Unlike some autonomous vehicle approaches that rely heavily on detailed pre-mapped routes, Wayve's AI Driver uses end-to-end embodied AI to navigate complex traffic environments without requiring high-definition maps. This approach allows the system to learn how traffic situations evolve and anticipate the impact of its actions on surrounding road users, enabling it to operate smoothly and safely in dynamic conditions . The technology processes data from onboard sensors in real time to make safe driving decisions, a capability that could prove especially valuable in Tokyo's dense, unpredictable traffic patterns.

The vehicle platform itself is engineered with redundancy in mind. Nissan is developing the LEAF-based prototype with fully redundant systems specifically designed for robotaxi operations, meaning critical safety functions have backup systems to ensure reliability. The compute architecture features dual NVIDIA DRIVE AGX Thor processors, delivering the performance required to run advanced AI models in real time while meeting automotive safety standards . This dual-processor setup ensures that if one system experiences an issue, the other can maintain safe vehicle operation.

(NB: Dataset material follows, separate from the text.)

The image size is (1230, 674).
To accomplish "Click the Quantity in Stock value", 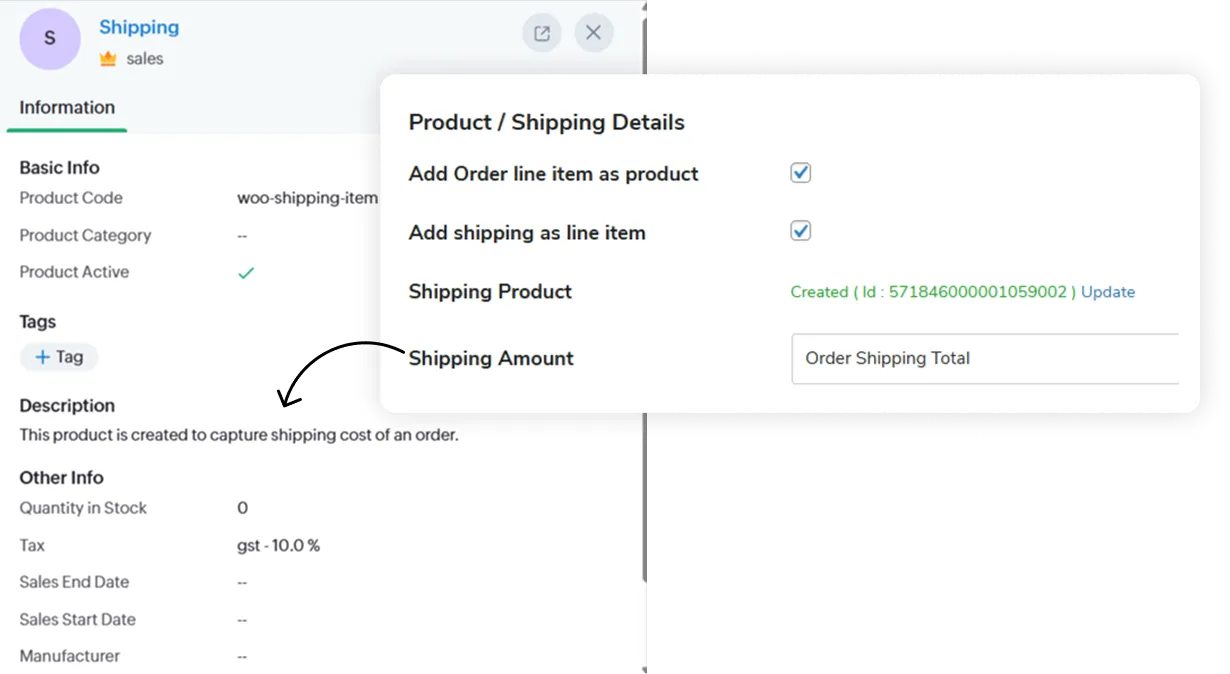I will coord(242,508).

How Does the Vehicle's Sensor System Enable Safe Autonomous Driving?

• 360-Degree Camera Coverage: High-resolution cameras provide complete visibility around the vehicle, allowing the AI Driver to detect pedestrians, cyclists, and other vehicles from all directions simultaneously.
• Radar Redundancy: High-performance surround and forward imaging radar complements camera data, providing reliable detection even in poor weather conditions or low-light environments where cameras alone might struggle.
• LiDAR Sensing: A forward-facing LiDAR provides complementary sensing to support the AI Driver's scene understanding and decision-making, creating multiple independent data streams for safer perception.
• Extended Data Collection: The platform supports additional long-range sensing to enable data collection, validation, and other development use cases as the technology matures.

This multi-layered sensor approach is critical for Level 4 autonomy, which means the vehicle can operate without human intervention in most conditions. The system runs on NVIDIA DriveOS and is supported by NVIDIA Halos, NVIDIA's framework for functional safety and cybersecurity, ensuring the vehicle meets the rigorous safety standards required for public robotaxi operations .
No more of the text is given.